Travail demandé
Dans l'extrait du document, avec quoi les douros des Beni-Meskine voisinaient-ils dans la caisse des deux Grecs ?

Extrait du document
------------------------------------------------------------

Indifférons à leurs plaintes et fermés à leurs illusions, deux Grecs se contentaient du présent et souriaient à l’avenir. Actifs et débrouillards, amènes et calculateurs, ils ne se prenaient pas au mirage des grandes affaires et n’aventuraient pas en aveugles leurs bénéfices de mastroquets. Ils attiraient la clientèle militaire par leur complaisance et l’attrait des alcools défendus, servis en cachette malgré les ordres de la Place qui, de temps à autre, consignait leur établissement. Ils la conservaient par l’extraordinaire variété de ressources qu’offrait leur petit bazar, et qui émerveillait les badauds marocains. Ils ne méprisaient pas les acheteurs indigènes, dont ils parlaient la langue rude ; ils savaient les tenter par l’étalage d’une camelote bien choisie, et les douros des Beni-Meskine voisinaient ainsi dans leur caisse avec les écus des soldats. Sans besoins et sans vices, patiens et vigoureux, ils ne voyaient pas au-delà de l’aisance rapidement acquise qui les mettrait, dans leur pays, au niveau des plus fortunés. Ils étaient pareils à tous les Grecs des postes du Maroc, à tous ceux des escales de la Mer-Rouge et des villages de Madagascar, qui trouvent à s’enrichir là où nos compatriotes échouent piteusement, et les coloniaux les ’comparaient volontiers aux Chinois.

------------------------------------------------------------

Données sources
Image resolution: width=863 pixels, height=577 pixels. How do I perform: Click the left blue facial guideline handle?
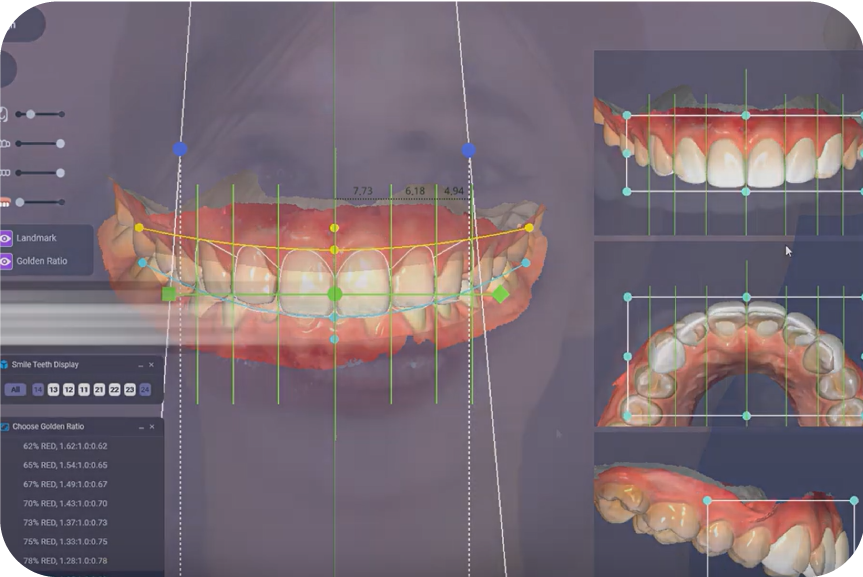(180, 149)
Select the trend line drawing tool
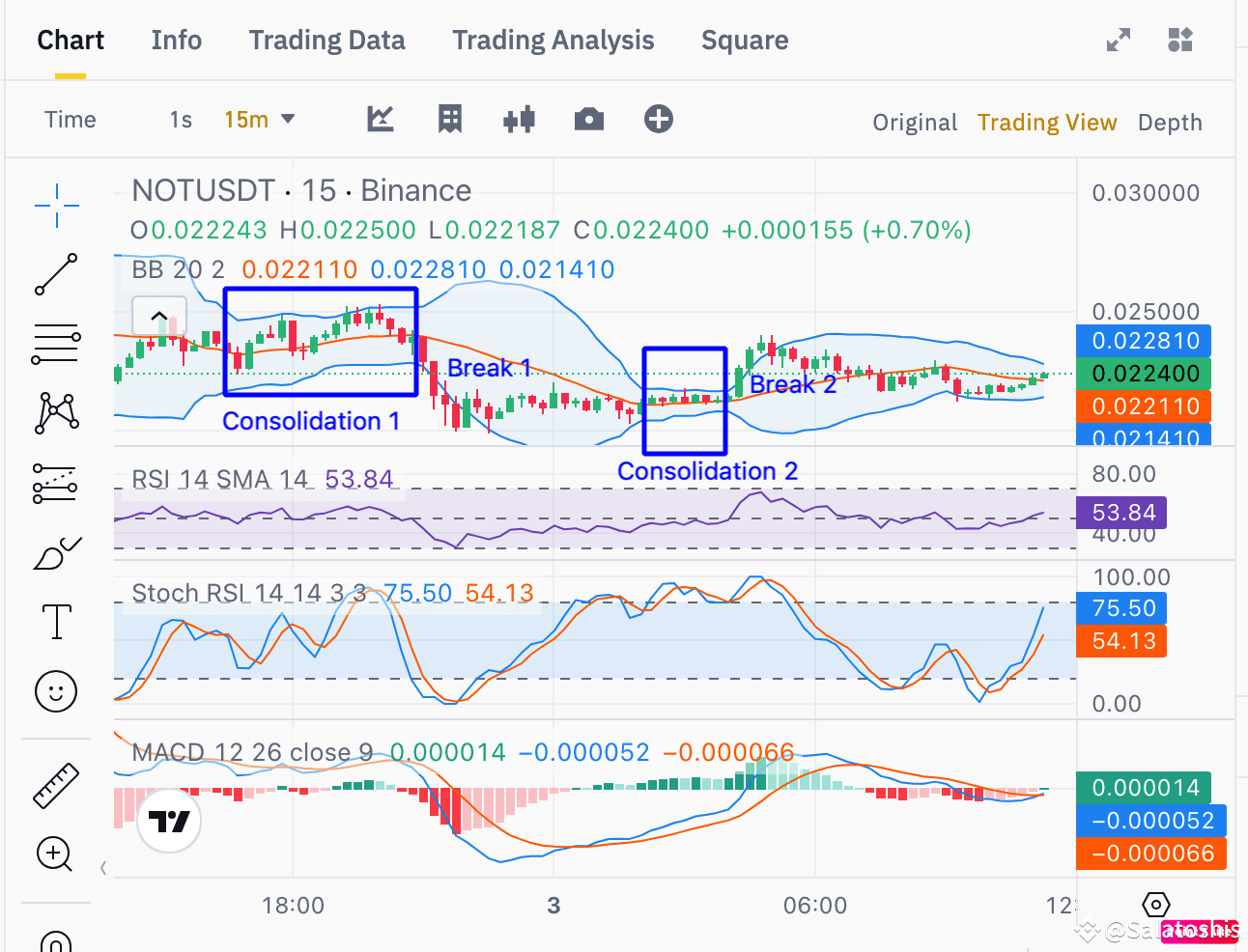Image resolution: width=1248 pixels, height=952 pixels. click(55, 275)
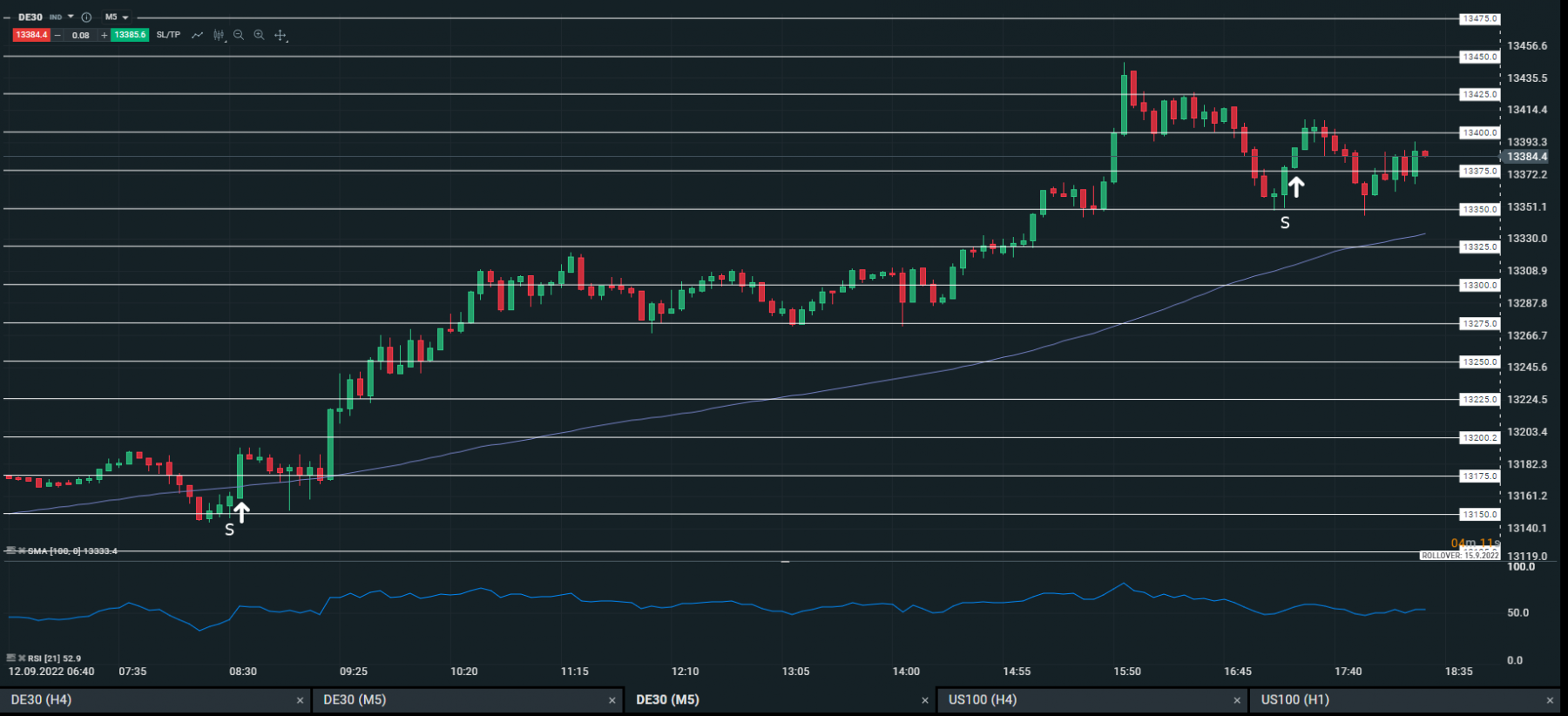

------------------------------------------------------------

Résultat attendu
Avec les écus des soldats.